Article by James Woudhuysen, who is visiting professor of forecasting and innovation at London South Bank University.
The smell around the water firms could hardly be more pungent. At the same time as they dump effluent into our rivers, the chief execs are earning hundreds of thousands of pounds in bonuses alone. They can even top up these salaries by sitting on the boards of each other’s companies.
So how did we get here? The blame cannot be placed on the water companies alone. The corporate failures are undoubtedly legion. But they have been compounded by an opaque web of state regulators and non-governmental organisations who also manage and monitor the water industry.

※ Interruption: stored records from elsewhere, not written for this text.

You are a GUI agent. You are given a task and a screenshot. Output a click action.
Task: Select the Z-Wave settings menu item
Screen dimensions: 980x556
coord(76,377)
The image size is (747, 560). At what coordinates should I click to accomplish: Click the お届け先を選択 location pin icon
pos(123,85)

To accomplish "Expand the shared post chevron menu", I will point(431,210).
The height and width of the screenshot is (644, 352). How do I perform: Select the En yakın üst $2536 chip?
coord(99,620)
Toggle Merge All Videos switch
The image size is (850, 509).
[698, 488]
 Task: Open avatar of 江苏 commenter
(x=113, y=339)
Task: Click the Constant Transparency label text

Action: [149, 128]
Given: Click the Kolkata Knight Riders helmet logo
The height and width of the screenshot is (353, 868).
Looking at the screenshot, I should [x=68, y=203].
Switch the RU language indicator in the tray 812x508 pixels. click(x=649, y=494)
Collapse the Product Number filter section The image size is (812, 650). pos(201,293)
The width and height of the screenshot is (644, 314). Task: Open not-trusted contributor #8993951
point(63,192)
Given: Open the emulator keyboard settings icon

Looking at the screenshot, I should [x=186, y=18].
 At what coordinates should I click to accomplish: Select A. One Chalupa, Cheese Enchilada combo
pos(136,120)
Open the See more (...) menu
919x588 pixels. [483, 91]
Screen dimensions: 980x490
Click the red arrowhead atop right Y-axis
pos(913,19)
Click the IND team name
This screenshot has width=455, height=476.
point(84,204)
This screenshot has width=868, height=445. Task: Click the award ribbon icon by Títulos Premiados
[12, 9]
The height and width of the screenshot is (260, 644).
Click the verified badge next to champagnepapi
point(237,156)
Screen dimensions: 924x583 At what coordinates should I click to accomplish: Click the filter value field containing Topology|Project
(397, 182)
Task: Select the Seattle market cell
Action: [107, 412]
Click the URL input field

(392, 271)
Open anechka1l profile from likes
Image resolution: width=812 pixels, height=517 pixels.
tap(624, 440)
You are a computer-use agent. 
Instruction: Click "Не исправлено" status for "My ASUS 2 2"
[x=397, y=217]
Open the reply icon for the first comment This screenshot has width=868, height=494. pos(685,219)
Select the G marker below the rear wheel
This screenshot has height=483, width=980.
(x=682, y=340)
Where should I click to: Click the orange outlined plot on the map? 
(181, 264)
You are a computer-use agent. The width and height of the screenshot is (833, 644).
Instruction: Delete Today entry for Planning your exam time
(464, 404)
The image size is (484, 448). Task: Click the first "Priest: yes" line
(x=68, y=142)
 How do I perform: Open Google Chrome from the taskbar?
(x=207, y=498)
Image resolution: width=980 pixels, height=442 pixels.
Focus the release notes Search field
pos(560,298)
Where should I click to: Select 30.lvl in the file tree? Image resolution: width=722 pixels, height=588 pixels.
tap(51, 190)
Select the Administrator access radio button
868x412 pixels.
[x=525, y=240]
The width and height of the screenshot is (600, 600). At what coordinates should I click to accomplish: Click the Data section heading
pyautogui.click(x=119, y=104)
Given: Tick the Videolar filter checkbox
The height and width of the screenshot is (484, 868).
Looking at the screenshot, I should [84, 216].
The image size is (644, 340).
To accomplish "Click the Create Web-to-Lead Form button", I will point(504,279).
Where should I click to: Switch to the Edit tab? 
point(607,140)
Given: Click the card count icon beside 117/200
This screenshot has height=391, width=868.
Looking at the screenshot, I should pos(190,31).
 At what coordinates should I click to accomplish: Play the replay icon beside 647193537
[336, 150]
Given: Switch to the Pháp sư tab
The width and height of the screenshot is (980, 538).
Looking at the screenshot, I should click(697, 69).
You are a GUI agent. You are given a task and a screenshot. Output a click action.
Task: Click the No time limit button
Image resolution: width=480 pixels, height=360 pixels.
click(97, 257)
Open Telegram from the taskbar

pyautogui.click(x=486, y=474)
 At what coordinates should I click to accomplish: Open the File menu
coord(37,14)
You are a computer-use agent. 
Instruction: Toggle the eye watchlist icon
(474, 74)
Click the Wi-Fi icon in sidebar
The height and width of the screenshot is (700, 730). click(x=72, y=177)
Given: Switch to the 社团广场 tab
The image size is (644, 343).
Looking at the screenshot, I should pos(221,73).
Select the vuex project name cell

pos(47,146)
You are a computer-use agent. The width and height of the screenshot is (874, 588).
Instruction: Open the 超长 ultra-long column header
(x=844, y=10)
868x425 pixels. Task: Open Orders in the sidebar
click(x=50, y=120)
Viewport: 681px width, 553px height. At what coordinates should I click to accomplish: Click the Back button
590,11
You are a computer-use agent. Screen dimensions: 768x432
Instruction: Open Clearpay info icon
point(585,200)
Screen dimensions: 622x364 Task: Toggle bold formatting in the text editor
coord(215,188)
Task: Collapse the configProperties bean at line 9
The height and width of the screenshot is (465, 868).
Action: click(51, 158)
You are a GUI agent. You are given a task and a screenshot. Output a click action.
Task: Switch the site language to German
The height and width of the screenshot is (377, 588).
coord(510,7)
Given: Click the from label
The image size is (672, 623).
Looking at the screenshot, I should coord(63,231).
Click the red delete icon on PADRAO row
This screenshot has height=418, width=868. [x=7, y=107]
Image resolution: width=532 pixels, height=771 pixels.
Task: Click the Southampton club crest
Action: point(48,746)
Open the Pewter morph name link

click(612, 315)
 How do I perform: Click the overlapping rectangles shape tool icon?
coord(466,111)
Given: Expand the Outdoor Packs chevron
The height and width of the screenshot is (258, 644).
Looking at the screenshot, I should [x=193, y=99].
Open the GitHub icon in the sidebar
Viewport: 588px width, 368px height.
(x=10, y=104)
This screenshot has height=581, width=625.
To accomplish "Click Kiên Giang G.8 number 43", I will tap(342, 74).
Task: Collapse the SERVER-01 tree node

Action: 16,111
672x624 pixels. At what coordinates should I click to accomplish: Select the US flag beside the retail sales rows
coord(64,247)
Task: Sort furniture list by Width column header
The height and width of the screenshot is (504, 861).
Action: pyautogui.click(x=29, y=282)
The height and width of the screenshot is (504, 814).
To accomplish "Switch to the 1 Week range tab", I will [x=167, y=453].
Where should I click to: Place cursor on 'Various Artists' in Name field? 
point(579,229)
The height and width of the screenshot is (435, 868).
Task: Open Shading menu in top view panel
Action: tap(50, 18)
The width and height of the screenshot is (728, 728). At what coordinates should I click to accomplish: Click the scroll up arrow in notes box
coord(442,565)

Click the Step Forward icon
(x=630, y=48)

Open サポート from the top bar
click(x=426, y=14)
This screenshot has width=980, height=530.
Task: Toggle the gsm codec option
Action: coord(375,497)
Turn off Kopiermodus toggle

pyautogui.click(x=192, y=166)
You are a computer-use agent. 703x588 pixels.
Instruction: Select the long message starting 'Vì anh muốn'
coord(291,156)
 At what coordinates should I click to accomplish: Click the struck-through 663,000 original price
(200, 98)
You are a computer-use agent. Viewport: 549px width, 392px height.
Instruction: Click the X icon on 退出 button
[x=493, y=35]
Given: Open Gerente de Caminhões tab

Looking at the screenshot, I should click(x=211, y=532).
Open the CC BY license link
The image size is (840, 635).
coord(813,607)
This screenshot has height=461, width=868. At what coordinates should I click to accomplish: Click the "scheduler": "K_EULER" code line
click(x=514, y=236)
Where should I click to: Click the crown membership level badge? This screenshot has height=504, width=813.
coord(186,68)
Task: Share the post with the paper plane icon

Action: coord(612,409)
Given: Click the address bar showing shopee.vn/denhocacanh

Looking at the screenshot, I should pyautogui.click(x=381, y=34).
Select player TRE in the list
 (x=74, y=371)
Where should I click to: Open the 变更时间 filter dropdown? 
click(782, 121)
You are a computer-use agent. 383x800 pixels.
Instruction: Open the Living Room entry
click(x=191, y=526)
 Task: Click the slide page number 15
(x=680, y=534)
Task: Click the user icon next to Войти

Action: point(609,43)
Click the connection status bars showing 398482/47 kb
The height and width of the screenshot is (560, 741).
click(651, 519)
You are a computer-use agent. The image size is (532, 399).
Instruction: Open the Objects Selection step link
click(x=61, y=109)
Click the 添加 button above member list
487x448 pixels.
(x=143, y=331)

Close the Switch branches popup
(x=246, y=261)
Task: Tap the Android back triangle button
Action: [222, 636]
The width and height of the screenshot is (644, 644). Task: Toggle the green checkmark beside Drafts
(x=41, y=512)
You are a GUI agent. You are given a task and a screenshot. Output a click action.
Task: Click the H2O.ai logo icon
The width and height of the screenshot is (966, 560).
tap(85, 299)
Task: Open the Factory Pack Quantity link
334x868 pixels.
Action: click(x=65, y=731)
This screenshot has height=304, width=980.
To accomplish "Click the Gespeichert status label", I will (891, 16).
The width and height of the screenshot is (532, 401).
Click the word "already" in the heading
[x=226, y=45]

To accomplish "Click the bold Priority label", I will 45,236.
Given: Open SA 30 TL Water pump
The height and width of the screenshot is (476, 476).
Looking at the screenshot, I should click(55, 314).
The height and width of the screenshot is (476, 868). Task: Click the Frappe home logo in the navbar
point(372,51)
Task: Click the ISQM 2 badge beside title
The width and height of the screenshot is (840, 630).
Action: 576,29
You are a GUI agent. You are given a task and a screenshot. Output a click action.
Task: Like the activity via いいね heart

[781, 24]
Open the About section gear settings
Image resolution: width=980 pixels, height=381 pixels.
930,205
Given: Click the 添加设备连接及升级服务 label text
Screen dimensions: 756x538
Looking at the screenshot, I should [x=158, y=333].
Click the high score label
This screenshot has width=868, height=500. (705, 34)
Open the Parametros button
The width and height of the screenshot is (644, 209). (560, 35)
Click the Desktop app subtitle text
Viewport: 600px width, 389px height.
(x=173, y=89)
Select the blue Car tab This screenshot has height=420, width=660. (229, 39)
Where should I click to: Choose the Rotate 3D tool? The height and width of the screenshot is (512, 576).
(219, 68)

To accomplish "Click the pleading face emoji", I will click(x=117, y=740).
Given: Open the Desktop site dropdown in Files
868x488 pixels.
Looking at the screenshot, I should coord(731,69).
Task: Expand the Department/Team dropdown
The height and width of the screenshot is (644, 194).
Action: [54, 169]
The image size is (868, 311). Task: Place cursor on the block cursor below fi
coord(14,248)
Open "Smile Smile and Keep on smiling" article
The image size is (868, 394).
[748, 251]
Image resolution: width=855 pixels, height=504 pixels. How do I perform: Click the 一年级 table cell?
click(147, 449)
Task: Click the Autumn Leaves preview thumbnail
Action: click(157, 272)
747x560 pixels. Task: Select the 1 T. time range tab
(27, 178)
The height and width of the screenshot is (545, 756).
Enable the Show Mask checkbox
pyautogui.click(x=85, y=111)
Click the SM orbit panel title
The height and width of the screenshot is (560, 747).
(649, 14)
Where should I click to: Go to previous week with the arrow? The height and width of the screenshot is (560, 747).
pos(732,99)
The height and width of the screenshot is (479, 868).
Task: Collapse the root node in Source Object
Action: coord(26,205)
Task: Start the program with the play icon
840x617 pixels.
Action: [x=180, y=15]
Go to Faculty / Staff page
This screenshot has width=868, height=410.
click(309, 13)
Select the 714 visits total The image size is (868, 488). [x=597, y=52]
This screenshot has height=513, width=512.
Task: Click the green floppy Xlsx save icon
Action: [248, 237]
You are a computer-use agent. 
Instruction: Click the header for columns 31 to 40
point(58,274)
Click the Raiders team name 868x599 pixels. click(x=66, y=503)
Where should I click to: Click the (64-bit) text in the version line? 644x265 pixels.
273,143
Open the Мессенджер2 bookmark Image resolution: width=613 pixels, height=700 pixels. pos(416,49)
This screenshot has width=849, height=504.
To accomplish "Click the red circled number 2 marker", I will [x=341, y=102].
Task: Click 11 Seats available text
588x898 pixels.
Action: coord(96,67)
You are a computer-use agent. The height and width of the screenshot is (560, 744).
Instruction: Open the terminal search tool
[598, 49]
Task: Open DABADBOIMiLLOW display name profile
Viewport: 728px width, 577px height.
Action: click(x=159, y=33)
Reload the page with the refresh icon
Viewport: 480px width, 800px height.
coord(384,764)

One thing that binds the regulators and the water companies together, and more or less ensures that problems go unsolved and the public’s needs are ignored, is an obsession with climate change.
The corporate water sharks and the bureaucrats agree that climate change is at the root of all evil. And as we have seen recently, both dry spells and heavy rain can be blamed on climate change. Regulators and companies tell us to save water when it’s dry – because of climate change. And then when it suddenly gets wet, the sewage overflows are also our fault – because we’ve failed to do our bit to stop climate change.
The first step to ending the outrage of sewage spewing into our waters is to reject this self-serving narrative, to reject the intimate relations between the state, water companies and environmentalists, and to hold all three fully to account. Britain’s bloated and ineffectual water bureaucracy – not climate change, nor the people – is the real problem here.